GOAL
Update the data below by replacing every instance of "Open" with "Display", keeping everything else the same, and leave out the pictures.
# START OF GIVEN DATA
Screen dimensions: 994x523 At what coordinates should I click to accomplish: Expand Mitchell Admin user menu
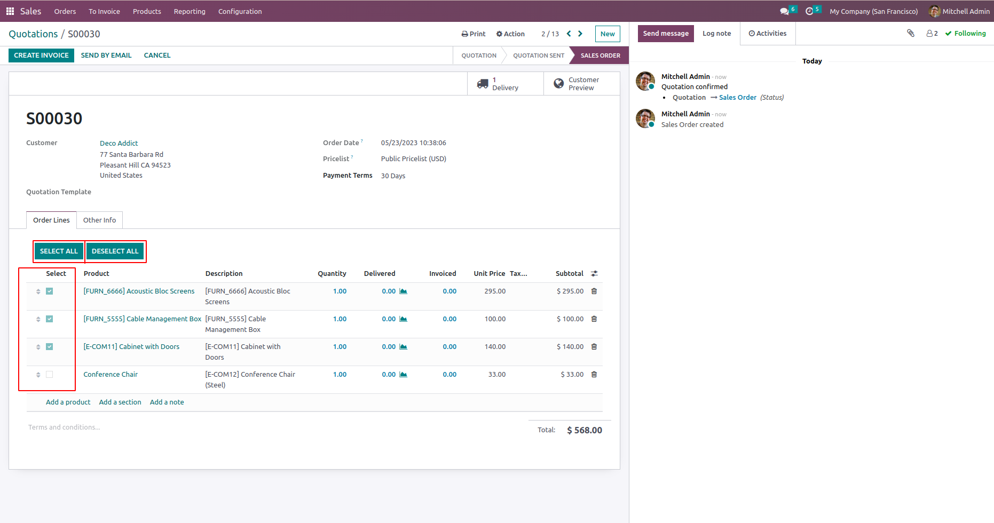(x=959, y=11)
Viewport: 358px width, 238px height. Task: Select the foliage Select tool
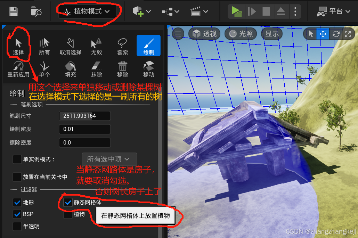pyautogui.click(x=19, y=46)
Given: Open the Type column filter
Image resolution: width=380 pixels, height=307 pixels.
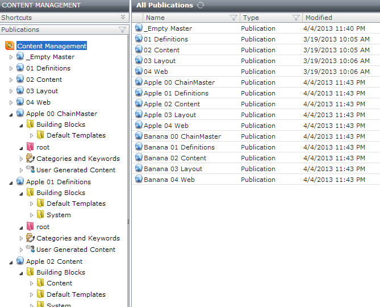Looking at the screenshot, I should coord(295,18).
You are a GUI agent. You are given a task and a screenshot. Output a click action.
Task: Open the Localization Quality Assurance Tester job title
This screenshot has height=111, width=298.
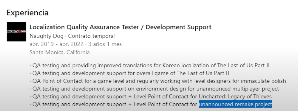click(120, 27)
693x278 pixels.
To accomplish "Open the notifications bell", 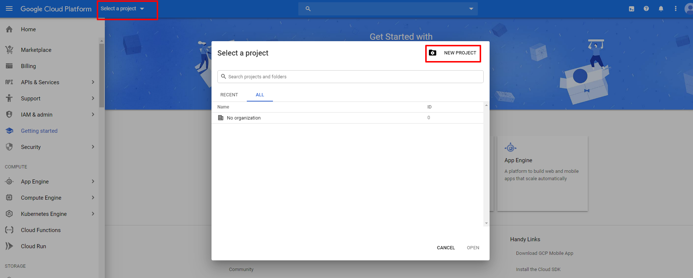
# END OF GIVEN DATA
TASK SOLUTION
Screen dimensions: 994x523 At what coordinates should I click to accomplish: Expand Mitchell Admin user menu
(x=959, y=11)
Viewport: 358px width, 238px height. Task: Select the foliage Select tool
pyautogui.click(x=19, y=46)
Given: Display the Type column filter
Image resolution: width=380 pixels, height=307 pixels.
Looking at the screenshot, I should coord(295,18).
You are a GUI agent. You are given a task and a screenshot. Output a click action.
Task: Display the Localization Quality Assurance Tester job title
This screenshot has height=111, width=298.
click(120, 27)
693x278 pixels.
To accomplish "Display the notifications bell", 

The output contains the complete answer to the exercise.